## Prompt
Can you restate the records below word for word?

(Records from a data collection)
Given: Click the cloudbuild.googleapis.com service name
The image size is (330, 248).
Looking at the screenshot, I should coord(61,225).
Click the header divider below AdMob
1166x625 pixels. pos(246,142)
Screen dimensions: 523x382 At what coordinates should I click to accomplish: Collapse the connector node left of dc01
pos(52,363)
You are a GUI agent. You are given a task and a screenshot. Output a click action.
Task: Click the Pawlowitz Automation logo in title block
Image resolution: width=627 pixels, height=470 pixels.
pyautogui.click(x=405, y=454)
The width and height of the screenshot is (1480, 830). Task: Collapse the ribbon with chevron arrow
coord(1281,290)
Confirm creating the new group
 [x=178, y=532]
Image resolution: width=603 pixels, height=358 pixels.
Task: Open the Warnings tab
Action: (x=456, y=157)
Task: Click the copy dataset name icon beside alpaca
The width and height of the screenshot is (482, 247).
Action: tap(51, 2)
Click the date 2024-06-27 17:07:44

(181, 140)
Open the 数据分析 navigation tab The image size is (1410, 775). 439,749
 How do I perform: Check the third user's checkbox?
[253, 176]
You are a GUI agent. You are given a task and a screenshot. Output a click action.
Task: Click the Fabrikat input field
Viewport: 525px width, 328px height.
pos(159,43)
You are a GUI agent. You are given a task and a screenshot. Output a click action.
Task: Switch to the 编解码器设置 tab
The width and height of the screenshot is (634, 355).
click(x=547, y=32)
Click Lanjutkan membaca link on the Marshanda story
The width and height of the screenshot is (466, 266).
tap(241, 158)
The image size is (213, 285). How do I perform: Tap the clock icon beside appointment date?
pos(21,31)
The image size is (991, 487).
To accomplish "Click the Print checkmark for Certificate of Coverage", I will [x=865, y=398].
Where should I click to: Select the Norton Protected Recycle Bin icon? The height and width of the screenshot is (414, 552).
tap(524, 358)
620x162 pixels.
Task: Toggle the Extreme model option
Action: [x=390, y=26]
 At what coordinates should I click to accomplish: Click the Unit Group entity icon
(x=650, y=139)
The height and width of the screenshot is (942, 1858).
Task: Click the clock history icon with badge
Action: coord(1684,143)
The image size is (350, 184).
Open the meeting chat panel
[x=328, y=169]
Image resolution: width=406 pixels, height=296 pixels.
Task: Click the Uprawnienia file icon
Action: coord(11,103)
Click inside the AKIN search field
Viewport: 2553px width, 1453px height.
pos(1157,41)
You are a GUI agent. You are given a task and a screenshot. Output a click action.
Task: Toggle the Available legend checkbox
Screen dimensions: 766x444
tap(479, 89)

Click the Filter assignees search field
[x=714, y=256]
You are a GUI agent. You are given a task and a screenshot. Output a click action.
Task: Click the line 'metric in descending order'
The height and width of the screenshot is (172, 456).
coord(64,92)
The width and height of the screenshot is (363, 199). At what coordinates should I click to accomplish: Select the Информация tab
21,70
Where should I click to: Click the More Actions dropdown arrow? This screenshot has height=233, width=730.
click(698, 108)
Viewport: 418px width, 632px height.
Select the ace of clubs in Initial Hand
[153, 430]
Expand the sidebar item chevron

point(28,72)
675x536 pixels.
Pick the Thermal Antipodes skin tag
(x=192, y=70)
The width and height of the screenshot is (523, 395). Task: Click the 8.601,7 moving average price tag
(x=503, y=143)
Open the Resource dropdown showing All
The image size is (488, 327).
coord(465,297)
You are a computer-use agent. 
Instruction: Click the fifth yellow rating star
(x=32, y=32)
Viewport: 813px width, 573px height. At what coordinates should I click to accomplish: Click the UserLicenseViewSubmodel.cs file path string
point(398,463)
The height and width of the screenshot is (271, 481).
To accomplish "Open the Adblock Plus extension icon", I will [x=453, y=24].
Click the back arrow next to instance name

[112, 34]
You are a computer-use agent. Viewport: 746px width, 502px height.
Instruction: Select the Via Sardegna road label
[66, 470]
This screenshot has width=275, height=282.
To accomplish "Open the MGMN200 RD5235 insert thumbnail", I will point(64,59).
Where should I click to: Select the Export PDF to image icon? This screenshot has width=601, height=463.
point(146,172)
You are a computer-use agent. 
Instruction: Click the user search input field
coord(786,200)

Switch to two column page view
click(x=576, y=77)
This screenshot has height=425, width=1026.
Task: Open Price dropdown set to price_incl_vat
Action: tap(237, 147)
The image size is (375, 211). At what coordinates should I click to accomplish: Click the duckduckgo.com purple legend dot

## Answer area
Given: Click the cloudbuild.googleapis.com service name
The image size is (330, 248).
Looking at the screenshot, I should coord(61,225).
Click the header divider below AdMob
1166x625 pixels. pos(246,142)
Screen dimensions: 523x382 At what coordinates should I click to accomplish: Collapse the connector node left of dc01
pos(52,363)
You are a GUI agent. You are given a task and a screenshot. Output a click action.
Task: Click the Pawlowitz Automation logo in title block
Image resolution: width=627 pixels, height=470 pixels.
pyautogui.click(x=405, y=454)
The width and height of the screenshot is (1480, 830). Task: Collapse the ribbon with chevron arrow
coord(1281,290)
Confirm creating the new group
 [x=178, y=532]
Image resolution: width=603 pixels, height=358 pixels.
Task: Open the Warnings tab
Action: (x=456, y=157)
Task: Click the copy dataset name icon beside alpaca
The width and height of the screenshot is (482, 247).
Action: tap(51, 2)
Click the date 2024-06-27 17:07:44

(181, 140)
Open the 数据分析 navigation tab The image size is (1410, 775). 439,749
 How do I perform: Check the third user's checkbox?
[253, 176]
You are a GUI agent. You are given a task and a screenshot. Output a click action.
Task: Click the Fabrikat input field
Viewport: 525px width, 328px height.
pos(159,43)
You are a GUI agent. You are given a task and a screenshot. Output a click action.
Task: Switch to the 编解码器设置 tab
The width and height of the screenshot is (634, 355).
click(x=547, y=32)
Click Lanjutkan membaca link on the Marshanda story
The width and height of the screenshot is (466, 266).
tap(241, 158)
The image size is (213, 285). How do I perform: Tap the clock icon beside appointment date?
pos(21,31)
The image size is (991, 487).
To accomplish "Click the Print checkmark for Certificate of Coverage", I will [x=865, y=398].
Where should I click to: Select the Norton Protected Recycle Bin icon? The height and width of the screenshot is (414, 552).
tap(524, 358)
620x162 pixels.
Task: Toggle the Extreme model option
Action: [x=390, y=26]
 At what coordinates should I click to accomplish: Click the Unit Group entity icon
(x=650, y=139)
The height and width of the screenshot is (942, 1858).
Task: Click the clock history icon with badge
Action: coord(1684,143)
The image size is (350, 184).
Open the meeting chat panel
[x=328, y=169]
Image resolution: width=406 pixels, height=296 pixels.
Task: Click the Uprawnienia file icon
Action: coord(11,103)
Click inside the AKIN search field
Viewport: 2553px width, 1453px height.
pos(1157,41)
You are a GUI agent. You are given a task and a screenshot. Output a click action.
Task: Toggle the Available legend checkbox
Screen dimensions: 766x444
tap(479, 89)

Click the Filter assignees search field
[x=714, y=256]
You are a GUI agent. You are given a task and a screenshot. Output a click action.
Task: Click the line 'metric in descending order'
The height and width of the screenshot is (172, 456).
coord(64,92)
The width and height of the screenshot is (363, 199). At what coordinates should I click to accomplish: Select the Информация tab
21,70
Where should I click to: Click the More Actions dropdown arrow? This screenshot has height=233, width=730.
click(698, 108)
Viewport: 418px width, 632px height.
Select the ace of clubs in Initial Hand
[153, 430]
Expand the sidebar item chevron

point(28,72)
675x536 pixels.
Pick the Thermal Antipodes skin tag
(x=192, y=70)
The width and height of the screenshot is (523, 395). Task: Click the 8.601,7 moving average price tag
(x=503, y=143)
Open the Resource dropdown showing All
The image size is (488, 327).
coord(465,297)
You are a computer-use agent. 
Instruction: Click the fifth yellow rating star
(x=32, y=32)
Viewport: 813px width, 573px height. At what coordinates should I click to accomplish: Click the UserLicenseViewSubmodel.cs file path string
point(398,463)
The height and width of the screenshot is (271, 481).
To accomplish "Open the Adblock Plus extension icon", I will [x=453, y=24].
Click the back arrow next to instance name

[112, 34]
You are a computer-use agent. Viewport: 746px width, 502px height.
Instruction: Select the Via Sardegna road label
[66, 470]
This screenshot has width=275, height=282.
To accomplish "Open the MGMN200 RD5235 insert thumbnail", I will point(64,59).
Where should I click to: Select the Export PDF to image icon? This screenshot has width=601, height=463.
point(146,172)
You are a computer-use agent. 
Instruction: Click the user search input field
coord(786,200)

Switch to two column page view
click(x=576, y=77)
This screenshot has height=425, width=1026.
Task: Open Price dropdown set to price_incl_vat
Action: tap(237, 147)
The image size is (375, 211). At what coordinates should I click to accomplish: Click the duckduckgo.com purple legend dot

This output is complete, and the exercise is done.